Il arrive parfois que quelques temps après avoir signé, parfois un peu légèrement, un époux s’aperçoive qu’il a accepté l’inacceptable ou, pire, qu’il s’est fait gruger par son ex qui lui a menti.

Malheureusement, il n’y a aucune solution pour revenir sur les accords intervenus. En effet la convention de divorce par consentement mutuel est considérée par la Cour de Cassation comme une entité juridique indivisible et aucune action en révision ni en nullité n’est recevable.

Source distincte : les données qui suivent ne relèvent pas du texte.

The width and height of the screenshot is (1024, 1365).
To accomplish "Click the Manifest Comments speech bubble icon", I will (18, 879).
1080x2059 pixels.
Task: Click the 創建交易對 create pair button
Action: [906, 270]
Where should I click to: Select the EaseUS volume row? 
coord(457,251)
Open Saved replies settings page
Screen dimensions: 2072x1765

Conséquence parfois dramatique, même si votre conjoint a menti, que ce mensonge est à l’origine de certaines clauses du divorce et que vous en avez la preuve, vous ne pourrez rien faire.

Les seuls points qui peuvent être modifiés sont ceux fixés par la Loi à savoir tout ce qui concerne les enfants et dans certains cas la révision de la prestation compensatoire sous forme de capital renté ou de rente.

Il est en outre possible de demander le partage complémentaire en cas d’omission d’un bien dans l’état liquidatif.